AUFGABE: Schreiben Sie die folgenden Zeilen wortgetreu nieder: Beginnen Sie am Anfang der Einträge und hören Sie nach der Zeile auf, die "This screenshot has" enthält.

VORLIEGENDE EINTRÄGE:
--
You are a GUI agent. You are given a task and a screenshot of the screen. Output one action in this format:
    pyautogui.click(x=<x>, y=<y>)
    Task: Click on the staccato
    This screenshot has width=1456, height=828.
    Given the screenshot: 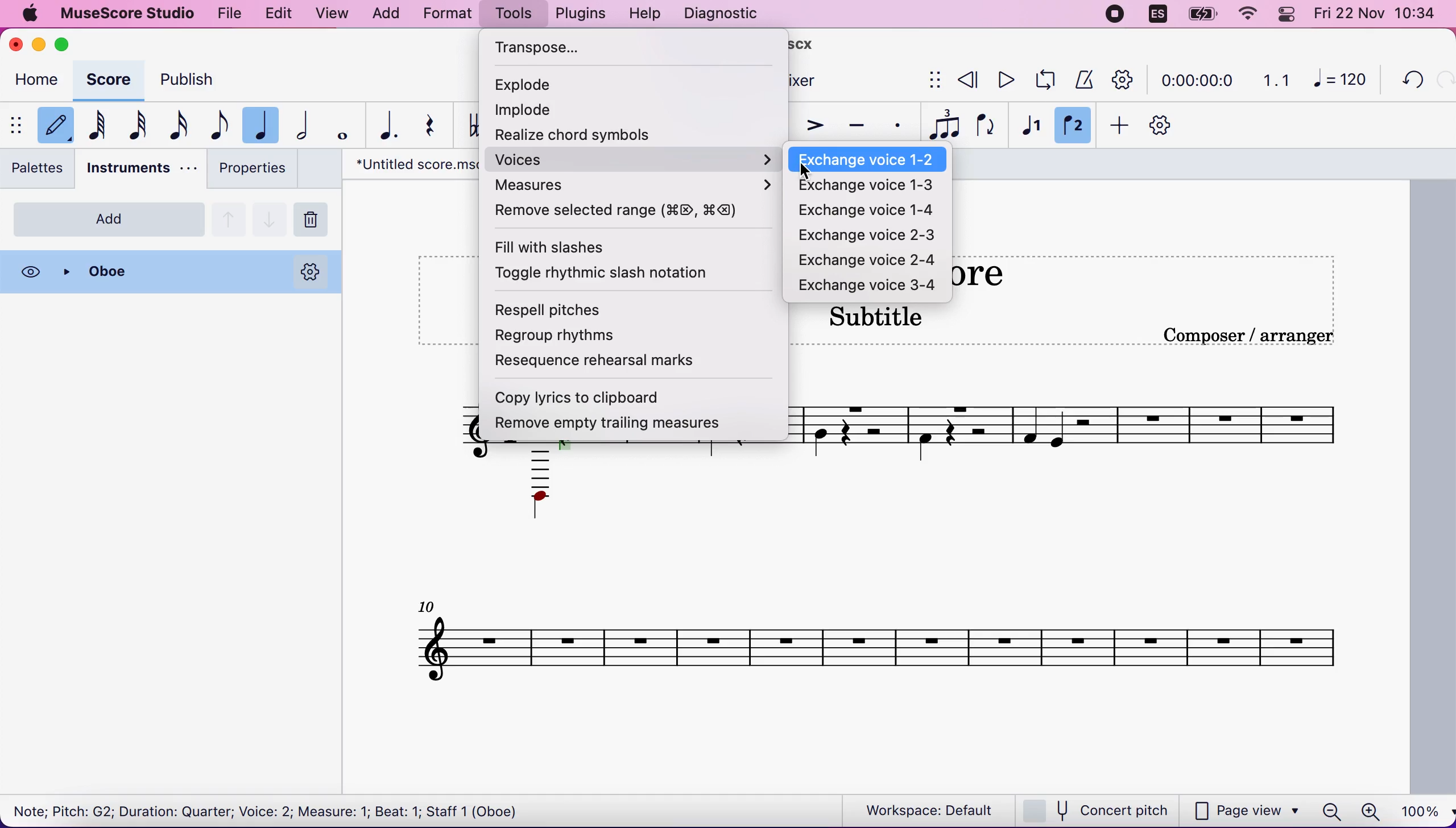 What is the action you would take?
    pyautogui.click(x=897, y=125)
--
ANTWORT:
You are a GUI agent. You are given a task and a screenshot of the screen. Output one action in this format:
    pyautogui.click(x=<x>, y=<y>)
    Task: Click on the staccato
    This screenshot has width=1456, height=828.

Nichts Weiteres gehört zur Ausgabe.